Amid the gush of gratitude for this generous act, no one seemed to be talking this week about the inevitable issues of copyright. Of course, Time -Life retains ownership of their iconic images. That is a given. But what happens when modern readers, who often seem oblivious to the laws and penalties of copyright infringement, begin grabbing these classic pictures for commercial use? Can you post them on your blog, but I cannot post them on a site that has advertising? Is Time, inc., a la Napster, going to track down every seventh grader who prints an image on a T-shirt and sells it at the church flea market?
Right now readers can order a framed printed copy of any photo starting at $80. That’s a good deal for a masterpiece. But Web users tend not to pay for what they can get for free, and even if that trend is reversed, the income generated certainly wouldn’t cover the scanning, posting, and hosting costs.
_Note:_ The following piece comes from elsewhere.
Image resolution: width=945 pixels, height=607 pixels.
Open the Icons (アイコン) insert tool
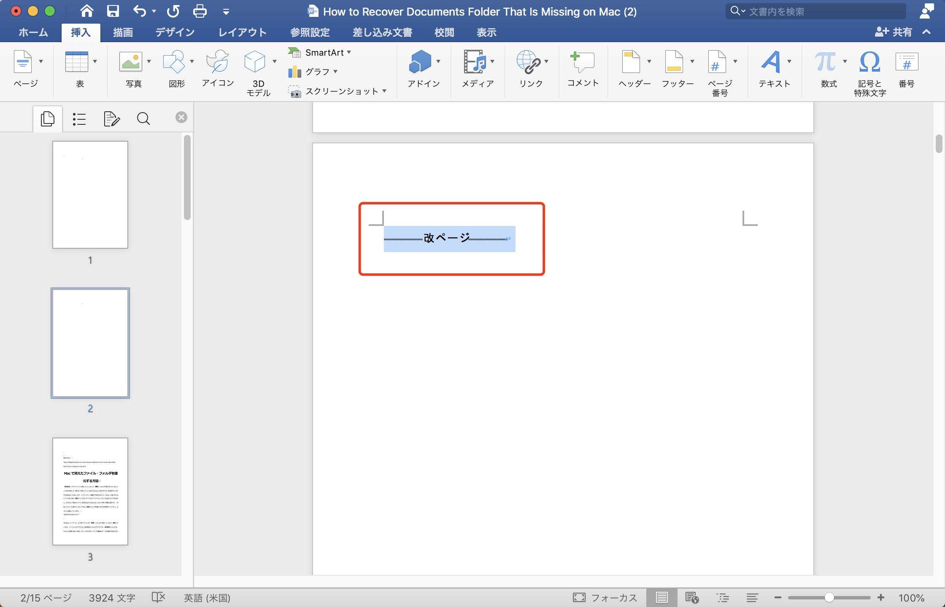[x=218, y=62]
Staci D. Kramer of PaidContent.org (on WashingtonPost.com) suggests that Google and Time-Life plan to share revenues from advertising that will appear onscreen when the pictures are viewed in the future. That might bring in a few more bucks, although Google is facing the same problem drawing money out of its hugely popular, but financially neutral site YouTube. Time, Inc. says its primary goal is to use an existing resource to drive traffic to its web site Life.com.
VISIT LIFE PHOTO ARCHIVE hosted by GOOGLE
OK, so I went there. At the moment you cannot even get past the homepage of Life.com without giving them your email address, and who knows what else. So I left, preferring to access the pix via Google. The brilliance of this, of course, is that these 10 million pix will appear in searches that will pull readers to Life.com. Sadly, they may also push independently generated pix, like mine, off the charts. We’ll be seeing, it seems inevitable, more of what Google gets paid for us to see as the Wild West of the Web begins to tame down.
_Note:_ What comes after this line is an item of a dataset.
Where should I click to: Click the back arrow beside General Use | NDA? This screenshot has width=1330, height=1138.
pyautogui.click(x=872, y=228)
Whatever happens will be carefully watched, since the whole media world (myself included) is waiting to see how online content turns into cash. In the meantime, chalk one up for the whole world, and especially for us history fans. We get to see in large format from home what was lying around in the basement of the Time-Life building two years ago. Among those images are the 200 currently available of New Hampshire, largely black and white pix of political figures and winter scenery. Among them, however, is a fascinating series showing female ROTC students at the University of New Hampshire shot by Alfred Eisenstaedt himself in 1942.
I wonder whether, if this experiment bears fruit, they will next digitize and stream THE MARCH OF TIME. This, of course, was how our local Seacoast hero Louis de Rochemont made his name in the documentary film business starting late in the 1930s. Many of these classic newsreels, shown in theatres for decades, were released on VHS tape years ago. I managed to buy dozens of these videos before they went off the market. The original films are still part of the Time-Life library, and have as yet, not been released in any digital form I’m aware of. Louis, your revival may finally be coming.
Thanks to Bill Roy for tipping us to the Google archive.